EDIT 1: I will add some details about the mechanism of base pair matching by RNA polymerase as just leaving the point at yet, this property certainly plays a role makes the answer misleading to some people. But, because putting the whole mechanism here would make the answer too long and also out-of-scope (keeping in mind you asked 'why', not 'how'), I'll try to keep this part as small as possible. Giving a diagram for better understanding:


mechanism


Pay attention at the Tyr639 and His784 (sugar discriminators), this is how the RNA polymerase distinguishes NTP from dNTP. It has also been shown that removing Tyr639 will convert the RNA polymerase to DNA polymerase(!), though removing His784 would just decrease its activity, suggesting its role to be minor w.r.t. Tyr639. For more information, have a look at this page from Brooklyn college website.


EDIT 2: In another answer, the answerer says RNA synthesis requires rNTPs instead of dNTPS as precursors, but does not explain why it is so (which is indeed an important part). So I'll add that part in my answer. It can be explained by following points:





  • The sugar discriminators of RNA polymerase (describe above) do not allow dNTPs to add to the growing chain. Thus dNTPs cannot act as substrates for RNA synthesis.

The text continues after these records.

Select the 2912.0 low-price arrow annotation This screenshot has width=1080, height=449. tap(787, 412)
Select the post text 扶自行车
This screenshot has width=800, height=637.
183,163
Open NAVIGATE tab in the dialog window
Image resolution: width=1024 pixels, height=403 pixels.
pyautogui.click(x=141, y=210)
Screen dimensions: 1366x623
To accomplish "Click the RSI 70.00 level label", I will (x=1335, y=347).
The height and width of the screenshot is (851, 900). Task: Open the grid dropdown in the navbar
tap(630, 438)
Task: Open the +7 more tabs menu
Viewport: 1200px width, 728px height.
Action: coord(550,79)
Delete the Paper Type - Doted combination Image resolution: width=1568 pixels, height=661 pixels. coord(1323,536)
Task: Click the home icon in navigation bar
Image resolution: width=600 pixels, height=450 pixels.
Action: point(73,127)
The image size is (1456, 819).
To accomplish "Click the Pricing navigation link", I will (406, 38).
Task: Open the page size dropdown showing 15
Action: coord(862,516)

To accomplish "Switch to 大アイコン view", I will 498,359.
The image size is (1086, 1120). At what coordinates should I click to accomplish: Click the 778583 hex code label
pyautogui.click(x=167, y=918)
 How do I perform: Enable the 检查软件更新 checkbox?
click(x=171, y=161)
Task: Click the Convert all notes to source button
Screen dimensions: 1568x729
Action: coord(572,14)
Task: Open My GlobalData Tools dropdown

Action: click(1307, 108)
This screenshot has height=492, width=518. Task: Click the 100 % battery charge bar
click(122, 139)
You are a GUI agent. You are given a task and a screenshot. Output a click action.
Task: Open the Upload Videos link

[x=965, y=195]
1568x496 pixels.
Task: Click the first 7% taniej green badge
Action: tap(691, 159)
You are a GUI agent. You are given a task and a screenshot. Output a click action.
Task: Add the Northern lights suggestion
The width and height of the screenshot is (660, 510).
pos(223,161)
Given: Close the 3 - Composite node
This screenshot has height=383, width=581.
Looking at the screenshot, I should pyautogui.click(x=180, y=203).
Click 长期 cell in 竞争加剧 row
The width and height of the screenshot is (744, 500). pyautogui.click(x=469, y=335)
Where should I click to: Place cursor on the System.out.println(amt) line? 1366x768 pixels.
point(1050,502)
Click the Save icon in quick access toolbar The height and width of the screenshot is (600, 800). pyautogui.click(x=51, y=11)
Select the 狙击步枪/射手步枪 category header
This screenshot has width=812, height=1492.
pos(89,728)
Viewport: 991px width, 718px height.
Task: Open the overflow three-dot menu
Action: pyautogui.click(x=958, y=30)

  • The enzyme for synthesis of thymine (dTTP) is thymidylate synthase, which requires dUMP as substrate. Thus, it is not possible to create rTTP instead of dTTP.




  • Conversion of uracil to thymine requires energy, meaning uracil is energetically less expensive than thymine. This also directly explains (partly) why mRNA doesn't incorporate thymine into the chain.




  • Degradation of mRNA requires an enzyme ribonuclease which cannot degrade dNTPs. Also, in the mechanism of degradation of mRNA, 2' -OH plays a role. This can be explained by diagram below:



    mechanism


    As is visible, 2' -OH is an important part for RNA degradation. Thus, it wouldn't be possible to degrade mRNA in this way if it contained dNTPs.




References:




  1. Matthew J Thomas, Angelina A Platas, Diane K Hawley, Transcriptional Fidelity and Proofreading by RNA Polymerase II, Cell, Volume 93, Issue 4, 15 May 1998, Pages 627-637, ISSN 0092-8674, http://dx.doi.org/10.1016/S0092-8674(00)81191-5.





  2. Svetlov V. Vassylyev D.G. Artsimovitch I. Discrimination against deoxyribonucleotide substrates by bacterial RNA polymerase J. Biol. Chem. 2004 279 3808738090




  3. Mary C. Longo, Mark S. Berninger, James L. Hartley, Use of uracil DNA glycosylase to control carry-over contamination in polymerase chain reactions, Gene, Volume 93, Issue 1, 1 September 1990, Pages 125-128, ISSN 0378-1119, http://dx.doi.org/10.1016/0378-1119(90)90145-H.




  4. Dziuda, D.M. (2010). Data Mining for Genomics and Proteomics: Analysis of Gene and Protein Expression Data. Wiley




  5. Roberts, Gordon C. K. et al. “THE MECHANISM OF ACTION OF RIBONUCLEASE.” Proceedings of the National Academy of Sciences of the United States of America 62.4 (1969): 1151–1158.